The eight ETFs have seen their total expense ratios (TERs) reduced by 10 basis points (bps) to 0.50%.
The ETFs are:
- HSBC MSCI Brazil UCITS ETF (HBRL)
- HSBC MSCI Indonesia UCITS ETF (HIDR)
- HSBC MSCI Korea Capped UCITS ETF (HKOR)
- HSBC MSCI Malaysia UCITS ETF (HMYR)
- HSBC MSCI Mexico Capped UCITS ETF (HMEX)
- HSBC MSCI Russia Capped UCITS ETF (HRUB)
- HSBC MSCI Taiwan Capped UCITS ETF (HTWD)
- HSBC MSCI Turkey UCITS ETF (HTRY)
They currently have $313.7m assets under management (AUM), the largest being HRUB with $116m and the smallest HMYR with $4.2m.
Commenting on the fee cut, Olga de Tapia (pictured), global head of ETF sales at HSBC GAM, said: “The macroeconomic conditions are in place for emerging markets to thrive and emerging market country indices have come back into fashion in recent months for good reason.
“We have reduced the TER of several of our single-country emerging market ETFs by 10bps to offer investors quick and easy exposure to these strategic investments.”

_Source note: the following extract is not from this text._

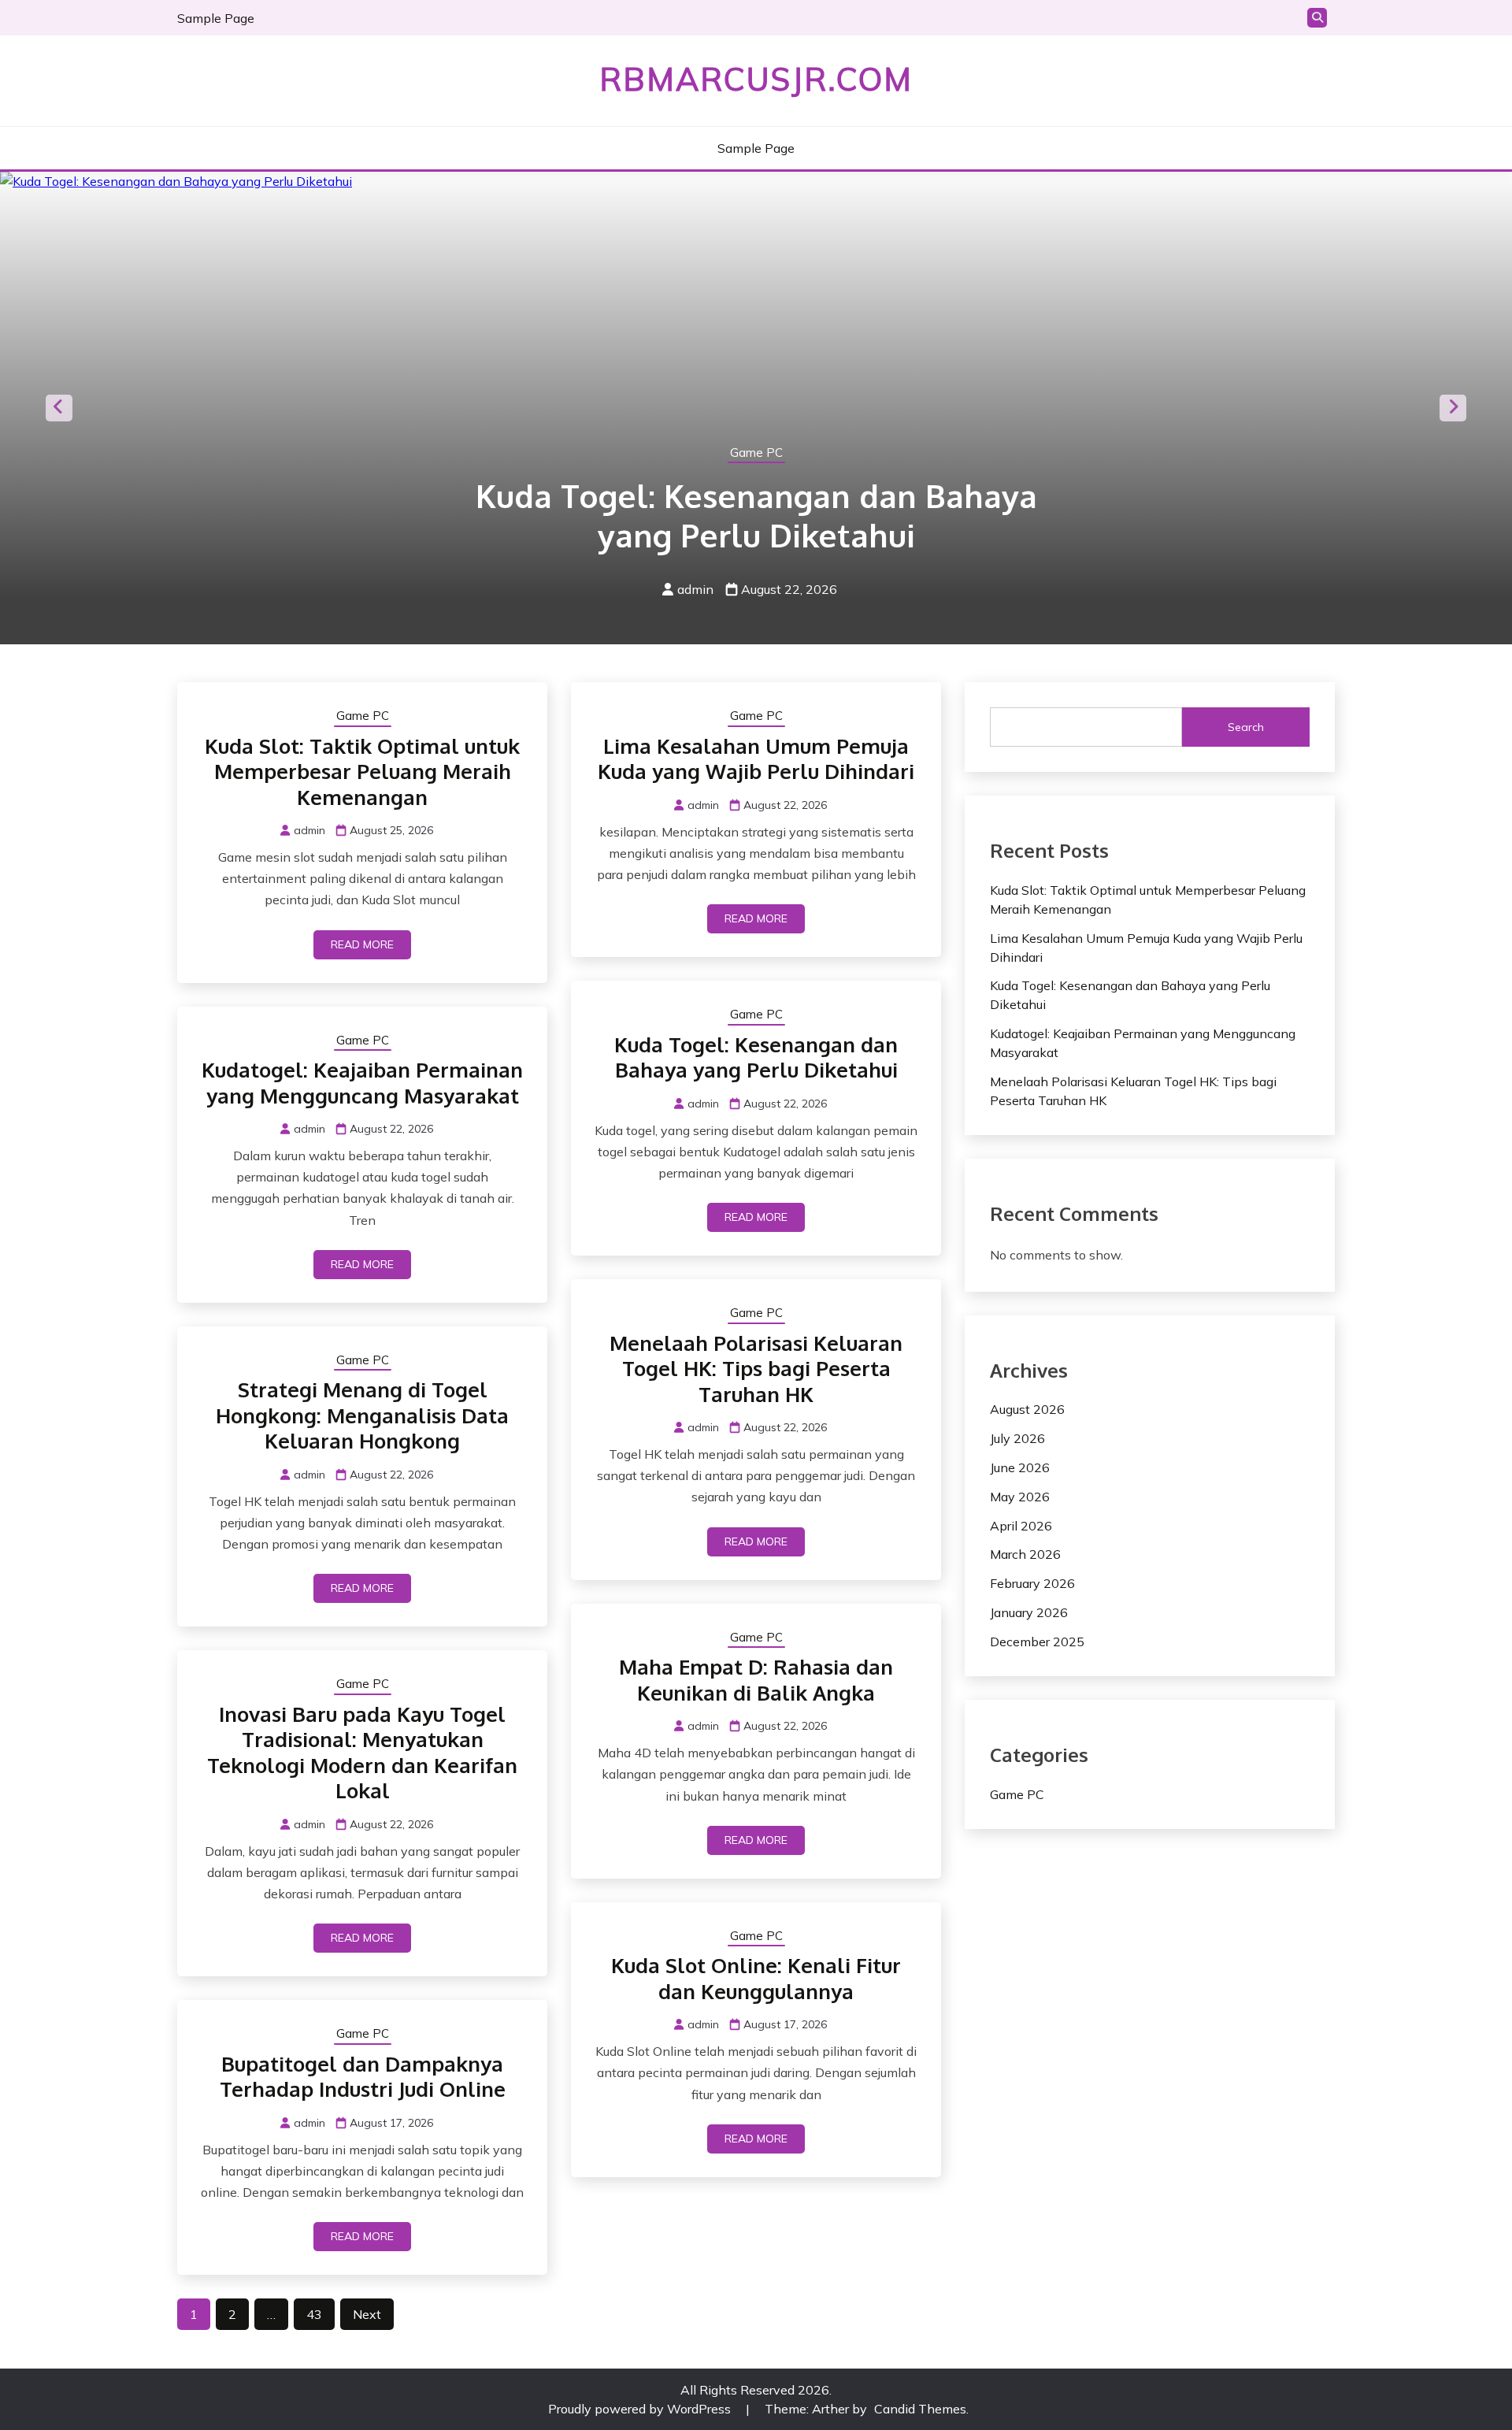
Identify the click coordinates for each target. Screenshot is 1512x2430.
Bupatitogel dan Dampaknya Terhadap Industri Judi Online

Franklin Templeton currently offers exposure to the cheapest single country ETFs on the market going as low as 0.09% for the $752m Franklin FTSE Korea UCITS ETF (FLRK).
Lyxor’s range is slightly more competitive than HSBC GAM’s by offering exposure to Korea, Malaysia, Taiwan and Turkey for 0.45% while its Russia and Brazil ETFs are more expensive at 0.65%.
DWS and BlackRock’s single country ETF ranges are also more expensive than HSBC GAM’s suite.